In 1990, the minister for health initiated the provider/purchaser interface whereby the NHS health authority covering the area in which a patient resided was cost accountable for services provided by hospitals to that patient, wherever that might be (this health authority responsibility has now been modified to be the primary care trust to which the patient's GP ‘belongs’). A research grant provided by the Cystic Fibrosis Trust was used to undertake an accurate costing by an economist from York University of the regional adult CF service to the North West Region.1 CF adult patients were categorized by cost according to four bands of disease severity. At a later date, a fifth band for very costly patients on continuous intravenous antibiotics was added ( Table 1). These bandings and attributable costs were accepted by the purchasers of the service. As a result, the adult CF unit, by bringing an income to the hospital immediately became an asset rather than a financial millstone.
Table 1.
Annual costs for bands of grades of disease severity (2009)
| Band | Cost (£) |
|---|---|
| 1 | 1573 |
| 2 | 13,500 |
| 3 | 22,000 |
| 4 | 34,500 |
| 5 | 82,500 |
In 1992, through the Cystic Fibrosis Trust, a foreign benefactor provided a substantial sum to the Unit to build a dedicated CF building for adults with CF in the North West Region. It seemed reasonable for the dedicated building to be established in a hospital in South Manchester where the main regional respiratory services were established including lung transplantation. The move was opposed by the North Manchester District, probably because of the defined income which they received for care provided by the adult CF unit to the region rather than consideration of the medical benefit which the CF adults would receive by their care being relocated to South Manchester. A prolonged bitter conflict was only resolved by the CF adults saying they would go wherever the unit went.2
In 1993, the CF Unit went to South Manchester and was housed on a temporary ward until the new building was completed in 1994.

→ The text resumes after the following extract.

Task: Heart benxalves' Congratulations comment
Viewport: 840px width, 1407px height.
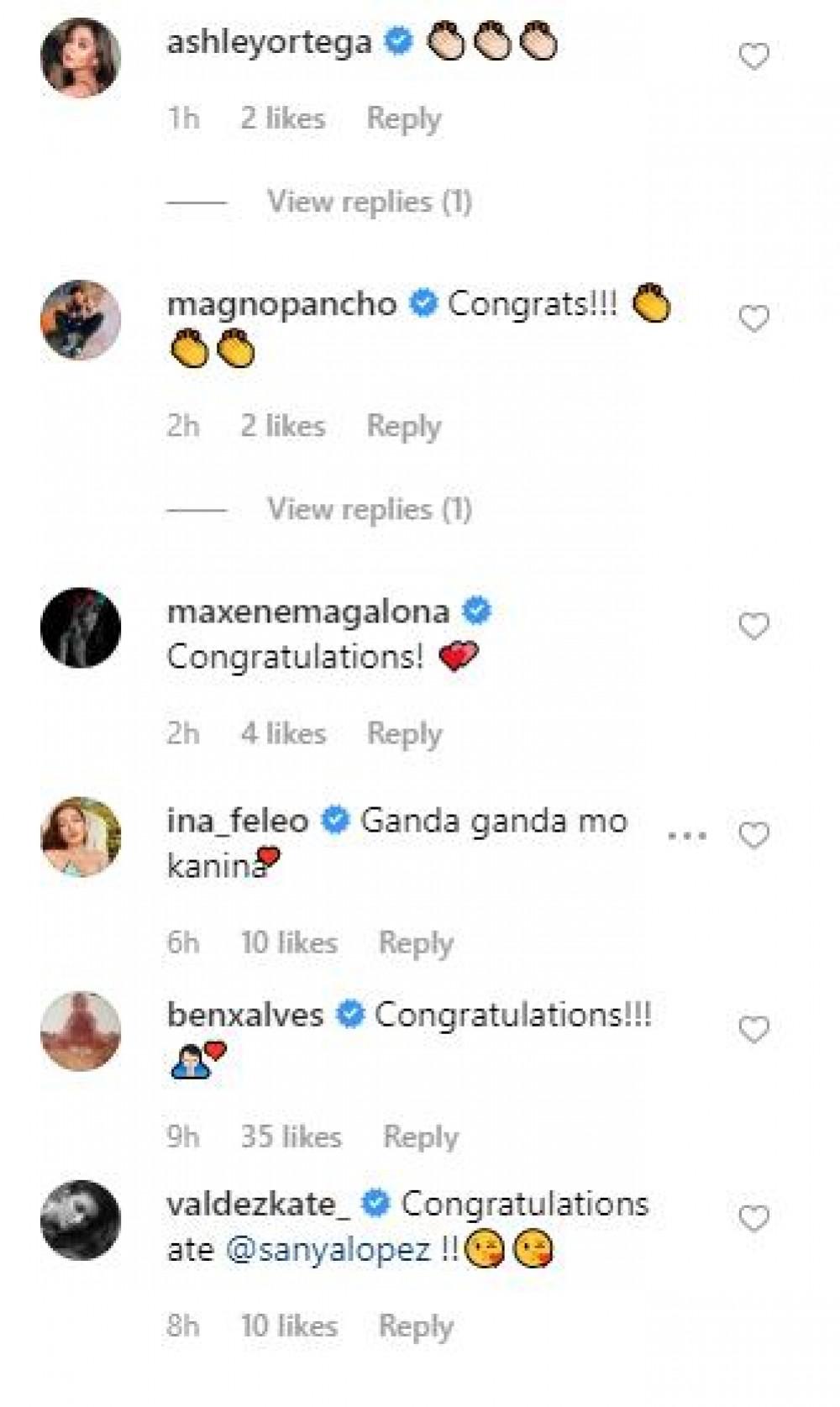Action: [753, 1029]
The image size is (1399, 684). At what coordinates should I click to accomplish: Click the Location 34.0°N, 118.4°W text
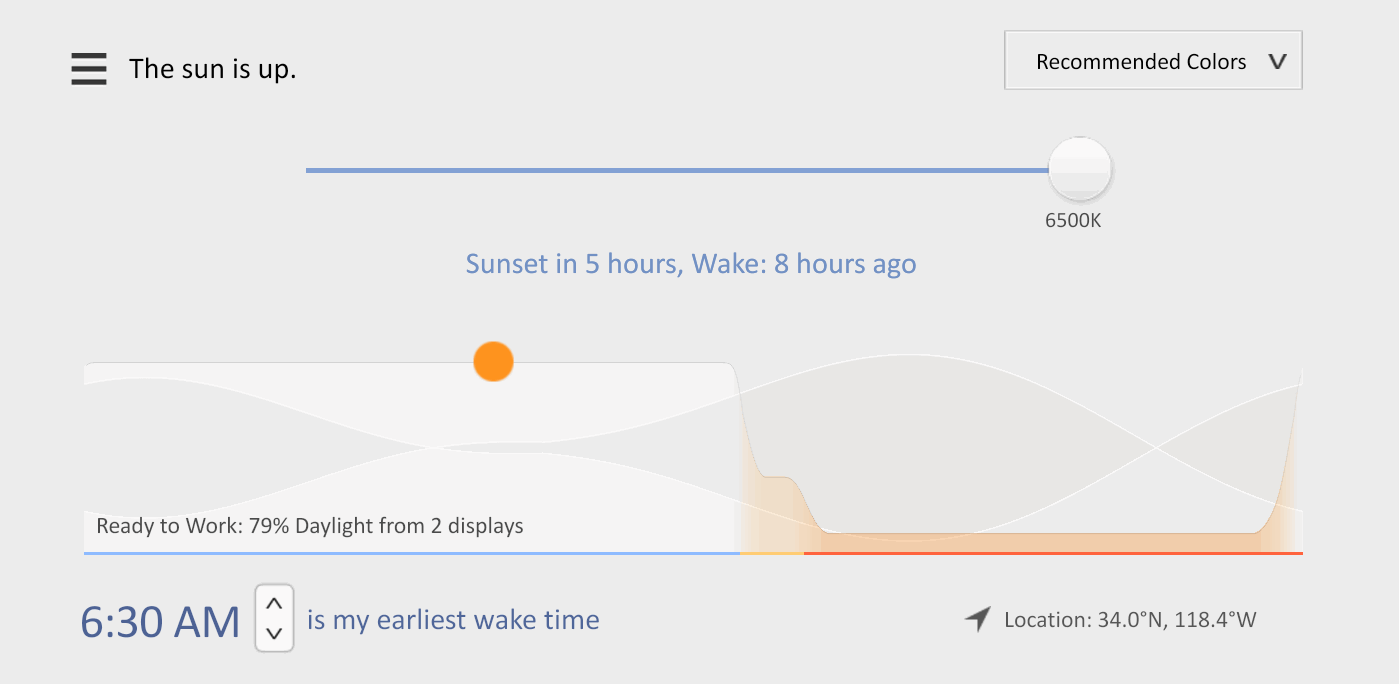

A purpose-built adult CF unit
The new build for adults with CF was the first of its kind in the United Kingdom. On the first floor was located a dedicated ward only for CF patients. There were initially only 10 rooms, one of which was en-suite; a further en-suite room was added a few years later. There was a communal room with some cooking facilities for the patients to meet and mix. Awareness of the potentially lethal consequences of cross-infection with B. cenocepacia3 meant that CF adults infected with B. cepacia complex were excluded from the new CF ward and were admitted to the adjacent general respiratory wards. On the ground floor, there were offices for the all the CF staff, an exercise room and three outpatient rooms. As patient numbers increased, additional staff were recruited including a dedicated CF pharmacist and clinical psychologist.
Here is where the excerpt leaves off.